Motility Flashcards
Migrating Myoelectric Complex
– housekeeping function during fasting state sweeps undigested material and bacteria out of the upper GI tract and into the colon
o Prevents unwanted gases & protects the intestinal mucosa of upper GI tract from bacteria growth
o Occurs from mid-stomach through the terminal ileum (beginning of large intestine)
o Independent of vagal stimulation
o Begins 3-4 hours after eating and lasts 75-120 minutes
o 3-4 phases; only stage 3 has strong contractions(lasts 10 minutes); dependent on hormone motilin secreted into lood from M cells of small intestine
Slow Waves
= resting membrane potential – basic electral rhythm (BER)

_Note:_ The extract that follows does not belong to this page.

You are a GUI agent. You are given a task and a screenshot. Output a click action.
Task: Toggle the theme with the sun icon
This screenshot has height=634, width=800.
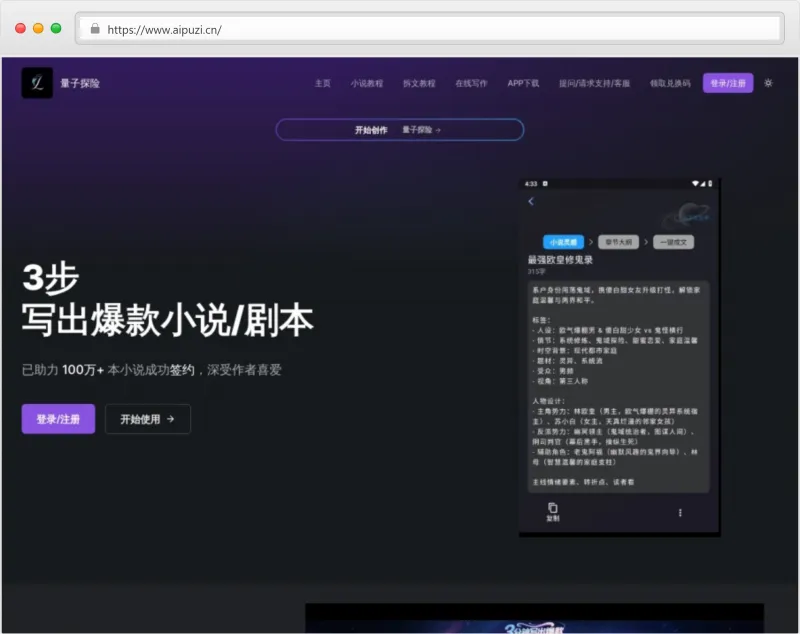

o NOT action potentials; always present regardless of the membrane potential
o Reflects changes in the resting membrane potential probably caused by variations in the activity of the Na/K ATPase pump in the interstitial cells of Cajal throughout the GI tract
o Always present but frequency changes down the tract (3 per minute in stomach; 12 per minute in intestines)
o Slow waves can cause some contractions in the stomach, contractions in rest of tract are caused by action potentials generated on the peaks of slow waves
Slow Waves that Depolarize
o Depolarization above -40mV stimualtes action potentials; greater the depolarization (more above -40mV), the more action potentials, and the greater the contractions
o # of action potentials generated on a slow wave are directly related to force of contractions
o Sets the maximal possible rate of contraction/propulsion through the GI tract
Action Potentials
– generated by calcium entry via voltage-gated channels that cause depolarization
o Plateau – result of slow movement of calcium and sodium
o Repolarization – slow due to delayed increase in potassium leaving the cell
Mouth
– mastication and deglutition (swallowing = opening of upper esophageal sphincter)
Esophagus
o 2 types of propulsion (primary and secondary esophageal peristalsis)
Primary – used most often and controlled by Swallowing Center in medulla; some vagal
Secondary – larger than usual bolus gets stuck in esophagus; esophageal distention sensed by mechanoreceptors; salvation and submucosal secretions increased to lubricate the bolus; myenteric plexus of the enteric nervous system contracts the smooth muscle near the bolus to increase propulsion towards the stomach
o Lower esophageal sphincter relaxes when bolus arrives
Achalasia
– smooth muscle disorder preventing relaxation of sphincter; causes dilation of esophagus; fix by cutting the sphincter open but risk of stomach acid refluxing up
Stomach
o Receptive relaxation - mechanoreceptors sense food and increase volume of stomach to allow more in
Mediated by vagus nerve by releasing vasoactive intestinal peptide (VIP)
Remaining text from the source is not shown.